ChIP-Seq analysis

QSeq’s ChIP-Seq workflow enables you to locate the binding sites of DNA-associated proteins and determine how these proteins interact with the DNA to affect expression in nearby genes. To use QSeq for ChIP-Seq analysis, choose File > Import Experiments > ChIP-Seq, and then select your ChIP-Seq files to import during the Add Experiments to Import step of the Project Setup Wizard. (For a list of supported file formats, see Supported File Types). The wizard will prompt you to define binding proteins and binding sites if you know them. The wizard will also guide you through the process of loading or downloading your reference sequences, also called templates, during the Set Up Preprocessing step , as well as give you access for defining processing parameters.

 

By default, each ChIP-Seq file that is imported is treated as its own experiment and is processed individually. Alternatively, files can be merged, allowing the sequence data in multiple files to be treated as a single experiment. During processing, reads are mapped to a target, such as a genomic template. QSeq then looks for peaks, or regions where more reads than expected map to the target.

 

QSeq uses mers, defined by a sliding window of a specified number of bases (default is 15) to determine where reads are mapped to the template. Several options are available for determining the minimum requirements necessary for a read to be considered as a match to a template. QSeq uses one of three peak detection algorithms to determine where the peaks are located based on the read mapping. You may adjust these parameters, and others, in the QSeq Advanced Options dialog. You may choose to have QSeq look for peaks along the entire genome for peak discovery. Alternatively, you can limit peak discovery to regions near binding sites, which are defined in the Create Binding Proteins dialog of the Project Setup Wizard.

 

Once the reads have been processed, signal values are created based upon the number of reads within each peak. By default, ArrayStar uses the log2 of these values for all visualizations and calculations. QSeq also calculates the start and end positions of each peak along the genome as well as the maximum height (in reads) of each peak.
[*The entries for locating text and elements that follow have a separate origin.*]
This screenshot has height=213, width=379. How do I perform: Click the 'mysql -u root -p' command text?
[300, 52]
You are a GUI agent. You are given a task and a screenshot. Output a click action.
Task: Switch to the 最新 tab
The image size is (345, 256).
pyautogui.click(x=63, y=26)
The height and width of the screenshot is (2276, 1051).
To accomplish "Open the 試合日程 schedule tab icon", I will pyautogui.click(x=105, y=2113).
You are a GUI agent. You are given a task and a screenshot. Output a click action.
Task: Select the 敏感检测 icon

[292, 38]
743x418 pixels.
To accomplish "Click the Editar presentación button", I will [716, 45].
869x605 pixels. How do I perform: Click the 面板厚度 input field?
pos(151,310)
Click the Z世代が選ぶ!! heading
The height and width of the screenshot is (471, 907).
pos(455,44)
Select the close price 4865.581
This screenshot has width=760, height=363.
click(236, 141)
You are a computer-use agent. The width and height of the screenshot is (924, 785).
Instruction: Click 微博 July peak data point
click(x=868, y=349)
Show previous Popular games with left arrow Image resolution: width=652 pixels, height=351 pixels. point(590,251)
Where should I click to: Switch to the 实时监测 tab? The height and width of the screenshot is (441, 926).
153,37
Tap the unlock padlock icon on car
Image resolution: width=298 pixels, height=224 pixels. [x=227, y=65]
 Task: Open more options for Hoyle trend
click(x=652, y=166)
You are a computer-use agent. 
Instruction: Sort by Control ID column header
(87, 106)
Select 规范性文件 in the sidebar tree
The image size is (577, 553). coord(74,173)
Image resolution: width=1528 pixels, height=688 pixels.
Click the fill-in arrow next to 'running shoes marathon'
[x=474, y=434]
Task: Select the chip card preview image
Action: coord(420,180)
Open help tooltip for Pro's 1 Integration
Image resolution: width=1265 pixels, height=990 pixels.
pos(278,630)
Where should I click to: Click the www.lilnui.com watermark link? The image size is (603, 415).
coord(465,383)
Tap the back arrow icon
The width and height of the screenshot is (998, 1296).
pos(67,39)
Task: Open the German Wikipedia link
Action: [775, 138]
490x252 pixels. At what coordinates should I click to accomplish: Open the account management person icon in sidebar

Depending upon what Peak Detection algorithm you use, QSeq may also calculate a P-value for each peak.

 

Note: QSeq uses temporary files during the process of generating and matching mers from individual reads to the template sequences. These temporary files are stored in the directory specified under Edit > Preferences. Since processing can require a significant amount of disk space, it may be helpful to use an external hard drive for very large projects and edit the temporary directory listed under Edit > Preferences to point to the external hard drive location.